The last step, he said, is “a big piece of plastic with a zipper on it” over the door. (Think the isolation units in Hollywood films like E.T. the Extra-Terrestrial or Outbreak.)
Just a few weeks ago, Heidi Howard coordinated events and meetings for the lodging association in Pennsylvania. That work evaporated with the spread of the coronavirus, and instead the trade group was asked by the Wolf administration to help with emergency preparations.
Howard’s job now includes passing along information about hotels willing to serve as field hospitals.

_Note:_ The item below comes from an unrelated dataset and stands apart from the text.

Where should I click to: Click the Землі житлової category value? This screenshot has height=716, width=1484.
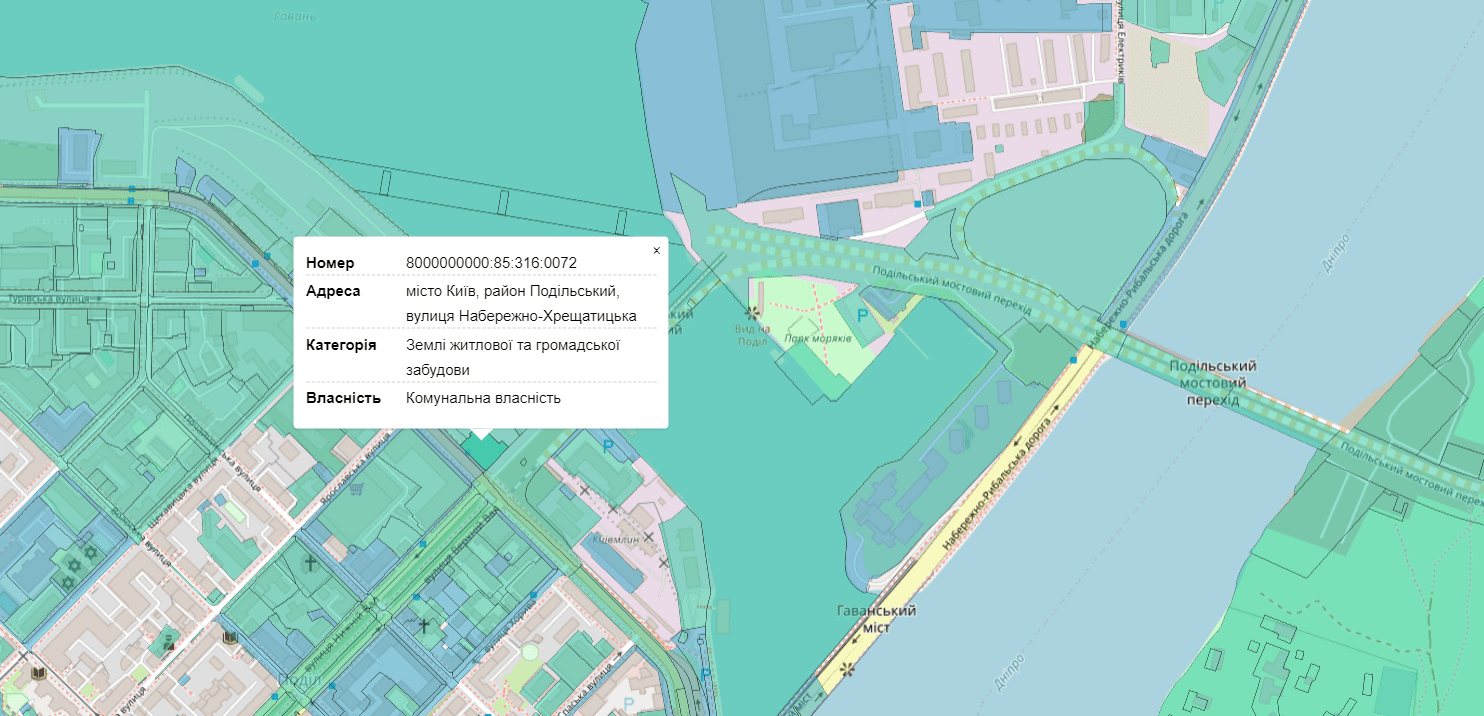513,345
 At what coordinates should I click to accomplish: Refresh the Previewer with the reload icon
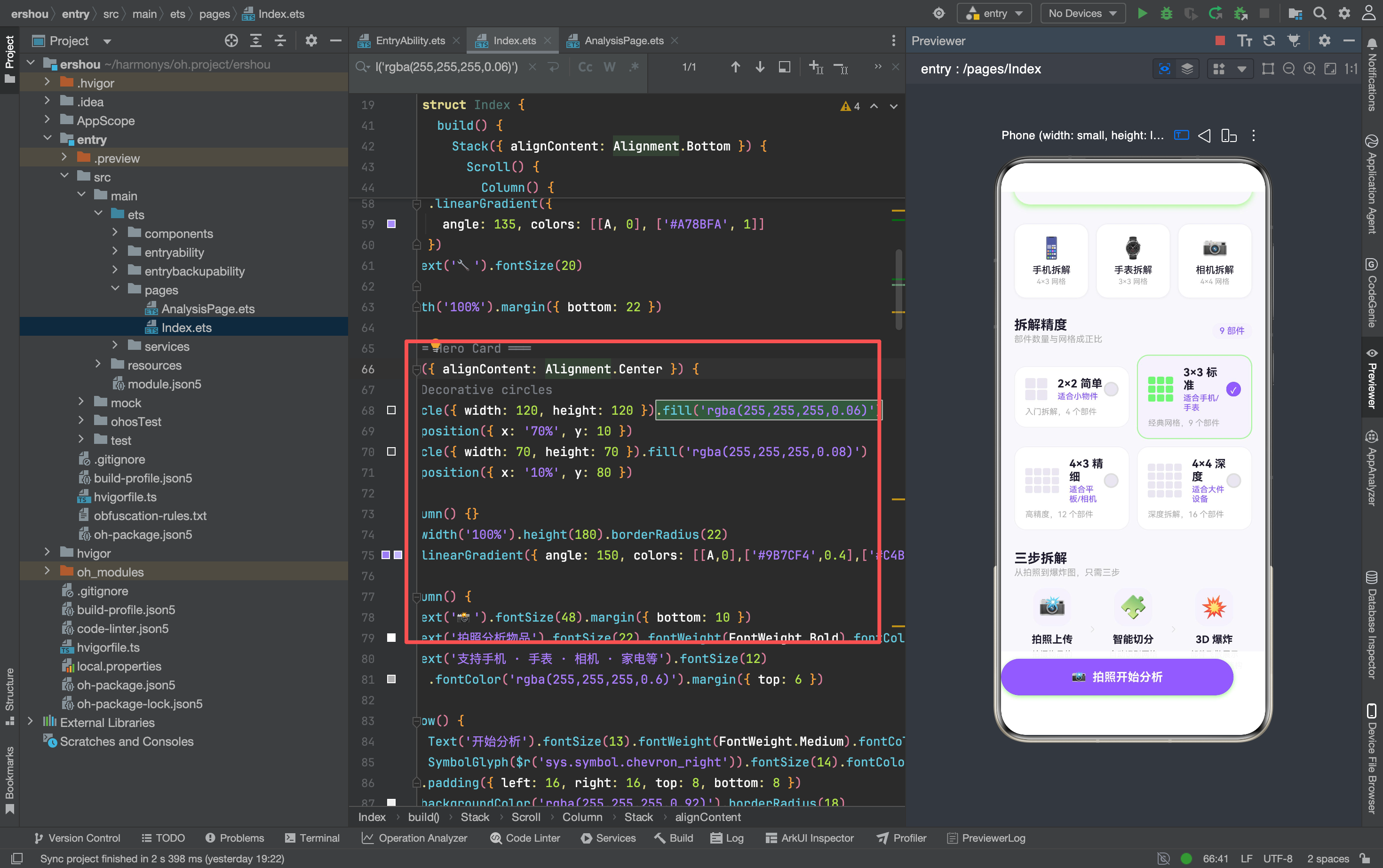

“This is just preparation at the moment,” she said. “But it’s important to have this information so they can act on it quickly if they need to.”
Messages left at several of the hotels that have volunteered were not returned as of Wednesday, but one of them, the Holiday Inn Express in Center City Philadelphia, was announced as a quarantine site for homeless people who test positive for COVID-19. That project, which would set aside 100 beds, was coordinated through the city rather than the state.
There aren’t many recent precedents for the efforts being undertaken today.
The military commandeered resort hotels in places like Atlantic City to treat soldiers returning from World War II. During the last major pandemic, the Spanish influenza outbreak of 1918, triage centers were set up in auditoriums, gyms, and hotels across the country. Ice rinks and warehouses became makeshift morgues.
Longstreet said hotels today feel a bit like they did in the weeks after the September 11 terrorist attacks, when air traffic was grounded, leaving hundreds of thousands of travelers stranded. Demand for hotel space was initially high, then it cratered and slowly returned.
Hotels averaged about 65% occupancy before the coronavirus outbreak are now reporting 10% or less, he said. They generally need about 50% occupancy to break even.
Converting hotels into hospital space, Longstreet said, “would be a win-win situation because we can help and, secondly, there’s some relief for the workers who may not have anything to do otherwise.”